Terpaksa Delia berdiri lalu berjalan dengan lesu keluar kelas. Kintan, Alana dan teman-teman sekelasnya hanya bisa menatapnya kasihan. Hari ini benar-benar sial bagi Delia. Gagal move on pada Adrian, tadi lihat siaran langsung Adrian menembak Lucy dan sekarang di harus dihukum lagi. Penderitaan yang haqiqi.

Delia turun ke lapangan basket lalu mulai berlari. Unutng saja, saat ini sedang berlangsung proses belajar-mengajar, jadi dia tak perlu malu menjadi bahan tontonan karena saat ini lapangan sedang sepi.

Baru satu keliling, keringat sudah membanjiri wajahnya. Dia mendongak, menatap kelasnya yang ada di lantai dua. Aman, pak Tyas tak mengawasinya. Dia berjalan ke tribun lalu duduk disana. Tangannya bergerak mengibasi wajahnya yang panas.

"Sial banget, sih, hari ini!" umpatnya kesal.

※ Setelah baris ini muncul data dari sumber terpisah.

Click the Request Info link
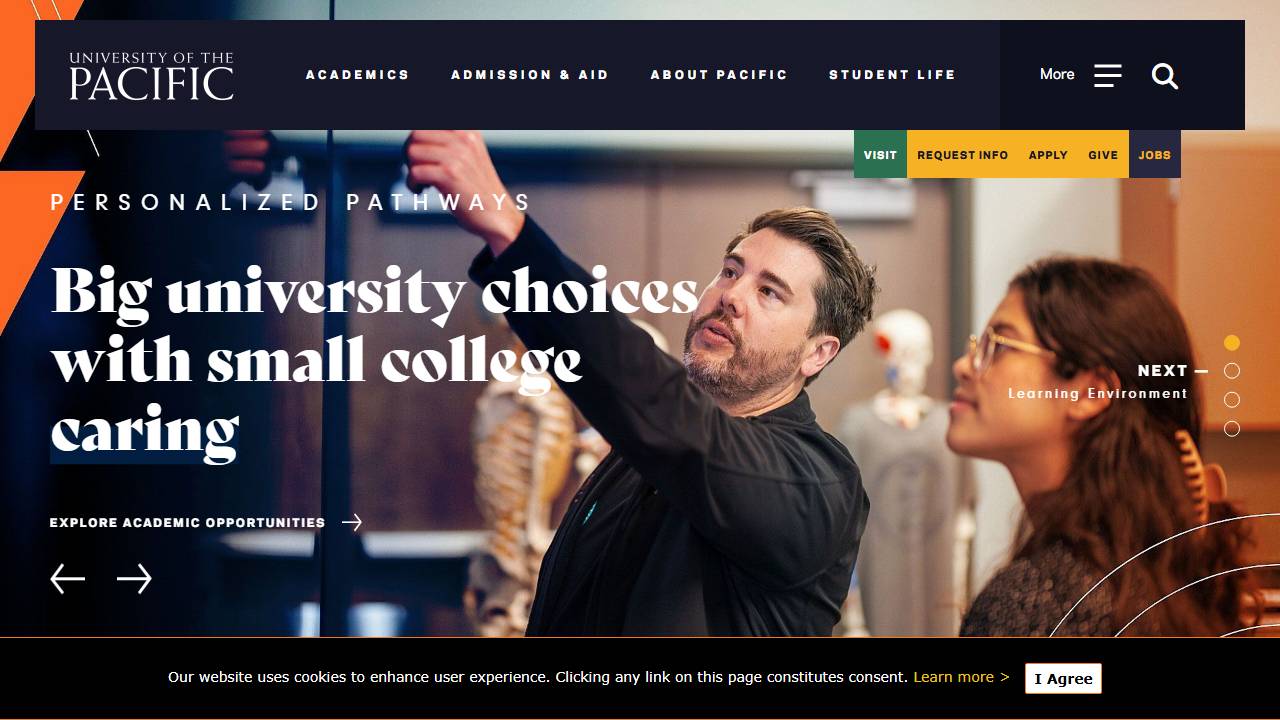The image size is (1280, 720). [962, 155]
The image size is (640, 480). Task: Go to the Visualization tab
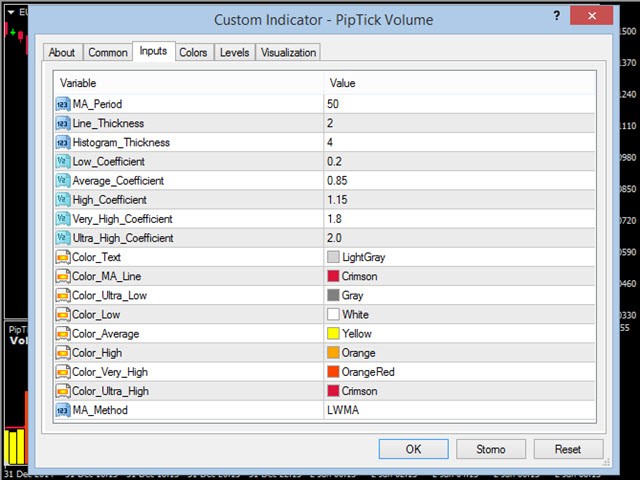pyautogui.click(x=288, y=53)
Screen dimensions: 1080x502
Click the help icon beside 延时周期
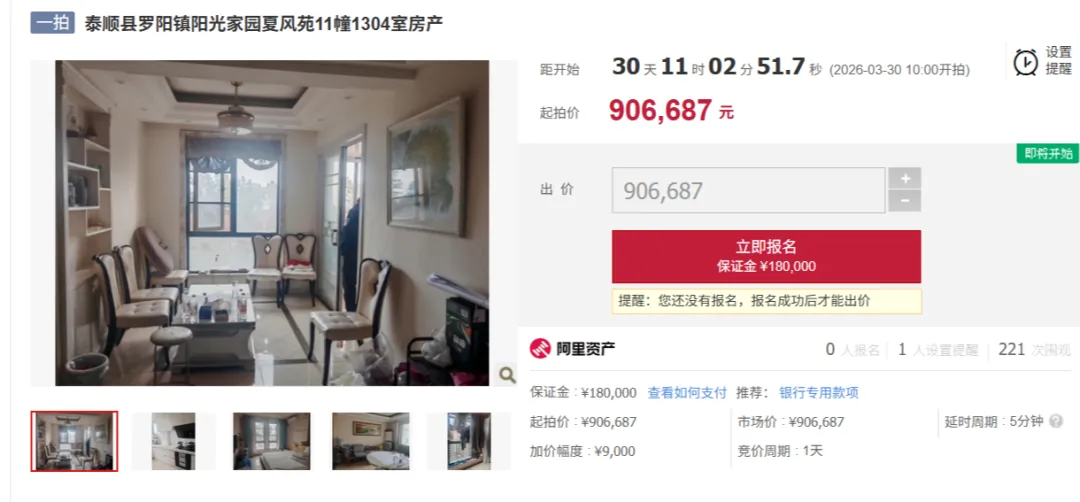click(1055, 422)
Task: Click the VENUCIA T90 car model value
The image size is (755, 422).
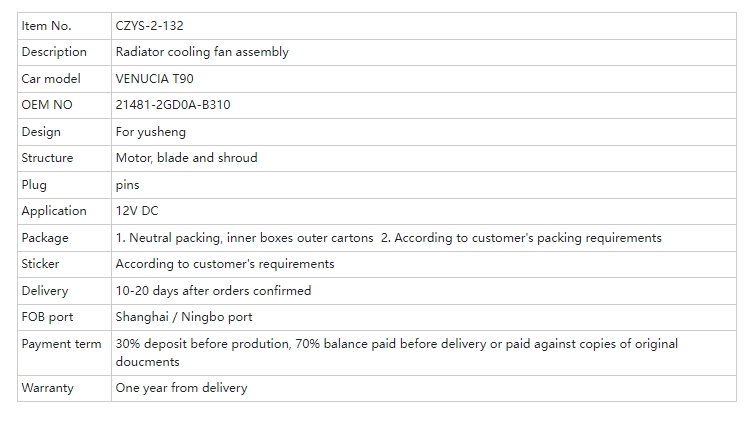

Beberapa menit kemudian, dia berniat melanjutkan hukumannya. Namun terhenti karena dia mendapati Adrian dan Lucy sedang ngobrol berdua di koridor lantai dua Batra. Dia memegangi dadanya yang terasa nyeri.

Delia memutuskan kontak mata pada dua orang yang asyik ngobrol itu dan memutuskan melanjutkan hukumannya.

***

Delia memakan nasi goreng dengan kerupuk banyak itu dengan lahap. Kedua sahabatnya yang duduk semeja dengannya hanya bisa menggeleng miris.

"Del, makannya hati-hati, dong. Nanti keselek, loh," tegur Alana. Baru saja Alana menyelesaikan perkataannya itu, Delia langsung terbatuk-batuk.

Dengan sigap, Kintan memberinya air botol. Delia menerimanya dan meminumnya dengan rakus.

"Baru juga dibilangin!" cetus Kintan kesal.

"Maaf."

Hanya itu yang di katakan Delia lalu melanjutkan makannya kembali.

Sembari makan, dalam hati dia sudah mendeklarasikan sesuatu. Mulai detik ini, dia akan move on dari Adrian. Ini serius.